Mercedes était de retour au Mans. Après leur victoire chanceuse en 1952, la firme allemande avait préféré s’abstenir en 53 et 54, faute d'une voiture compétitive. Ce qui faisait dire à ma tante, très remontée contre les Allemands : "C'est trop facile de venir seulement quand on est sûr de gagner !". Pour une fois, mon oncle Camille était venu me chercher pour assister à une soirée d'essais. Il était lui aussi, remonté contre les Chleuhs, séquelles de la guerre encore trop proche, sans doute. Il ne croyait pas en leur système d'injection directe révolutionnaire. De fait au cours de cette soirée, elles ne se montrèrent pas à leur avantage, leur moteur "ratatouillaient" sans cesse. Il faisait un temps bizarre, une sorte de vent de sable avait envahi le circuit, nos dents grinçaient et notre nez était plein de poussière. Les Mercedes finirent par trouver les bons réglages puisque je pus lire dans "Le Maine Libre" le lendemain matin : "MOSS : J'ai roulé à 300 à l’heure !" En fait, cela devait être faux d'au moins 20 km/h, mais ça faisait vendre du papier.
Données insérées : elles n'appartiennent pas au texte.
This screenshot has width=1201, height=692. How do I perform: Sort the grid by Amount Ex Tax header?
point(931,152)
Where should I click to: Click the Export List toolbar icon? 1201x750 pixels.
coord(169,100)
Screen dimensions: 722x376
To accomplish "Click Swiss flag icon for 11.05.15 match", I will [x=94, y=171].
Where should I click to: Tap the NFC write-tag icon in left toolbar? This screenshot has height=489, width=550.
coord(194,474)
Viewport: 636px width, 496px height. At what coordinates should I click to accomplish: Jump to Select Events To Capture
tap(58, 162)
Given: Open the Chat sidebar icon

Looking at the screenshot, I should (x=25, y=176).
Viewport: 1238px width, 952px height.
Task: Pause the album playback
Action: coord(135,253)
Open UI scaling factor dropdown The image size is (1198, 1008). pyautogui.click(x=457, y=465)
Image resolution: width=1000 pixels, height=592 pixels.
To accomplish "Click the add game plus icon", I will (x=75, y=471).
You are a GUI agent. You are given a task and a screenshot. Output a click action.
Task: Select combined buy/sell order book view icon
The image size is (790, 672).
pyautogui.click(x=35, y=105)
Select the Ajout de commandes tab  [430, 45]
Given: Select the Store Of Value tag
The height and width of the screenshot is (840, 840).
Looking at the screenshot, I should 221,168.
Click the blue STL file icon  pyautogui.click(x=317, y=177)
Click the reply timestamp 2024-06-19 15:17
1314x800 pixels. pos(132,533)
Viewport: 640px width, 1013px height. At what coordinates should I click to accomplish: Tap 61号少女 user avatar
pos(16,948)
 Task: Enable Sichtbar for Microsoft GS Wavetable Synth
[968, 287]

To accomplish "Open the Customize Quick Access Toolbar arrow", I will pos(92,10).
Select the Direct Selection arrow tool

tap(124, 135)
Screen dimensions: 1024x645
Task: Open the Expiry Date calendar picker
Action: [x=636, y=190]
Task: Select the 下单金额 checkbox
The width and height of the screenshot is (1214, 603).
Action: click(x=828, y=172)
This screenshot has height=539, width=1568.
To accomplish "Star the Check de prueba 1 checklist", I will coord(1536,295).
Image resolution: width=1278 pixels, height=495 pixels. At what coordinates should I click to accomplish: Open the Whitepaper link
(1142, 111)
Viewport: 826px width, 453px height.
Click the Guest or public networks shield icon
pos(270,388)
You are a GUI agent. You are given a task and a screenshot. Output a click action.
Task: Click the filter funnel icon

Le temps se remit pour la course, le samedi il faisait une chaleur caniculaire, pas le moindre petit nuage. René était venu avec Duez et avait amené Alain, mon frère cadet qui avait donc 8 ans et 1/2. Monsieur Gréal, vendeur de télé, avait préféré rester à Moreuil, la course devant être diffusée pour la première fois en direct et en "Eurovision". Il avait invité mon père à regarder les images chez lui. Deux heures avant le départ, nous étions postés en face des stands Mercedes, serrés comme des sardines, à moitié étouffés par la foule. En me faufilant, je réussis à m’approcher des fascines qui nous séparaient de la piste et je pus voir, comme au ralenti, la fébrilité des pilotes, pourtant aguerris. La proximité que nous avions alors, nous spectateurs, avec les pilotes, n'existe plus maintenant. Nous pouvions, non pas les toucher, mais leur crier un mot d'encouragement.
Puis ce fut l'heure de se positionner pour le petit sprint. A cette époque, et jusqu'en 1969, les voitures étaient rangées en épi dans l'ordre des numéros, les pilotes se plaçaient de l’autre côté de la piste et, au signal, devaient courir jusqu'à leur bolide, sauter dedans, et démarrer en trombe. Nous avions juste le célèbre Fangio devant nous. Il se passa un incident bizarre, qui fut noté par les spécialistes, Fangio n'arrivait pas à démarrer. Un mécanicien (c'était formellement interdit, mais dans l’affolement du départ, personne ne le remarqua) se pencha dans le cockpit, et le moteur rugit enfin. Dans tous les récits que j'ai lus, il était noté que Fangio, avait oublié de mettre le contact, ce qui correspond parfaitement au geste du mécanicien que j'avais vu. Mais récemment, ce mécanicien, encore en vie, a raconté que Fangio avait malencontreusement enfermé le levier de vitesse dans sa jambe de pantalon. Ce fait est bien minime à côté de ce que je vais raconter plus loin, mais il dénote la tension qui régnait au départ de cette course, car pour ce qui est du sang-froid, Fangio se posait un peu là...et il le prouva 2 heures plus tard.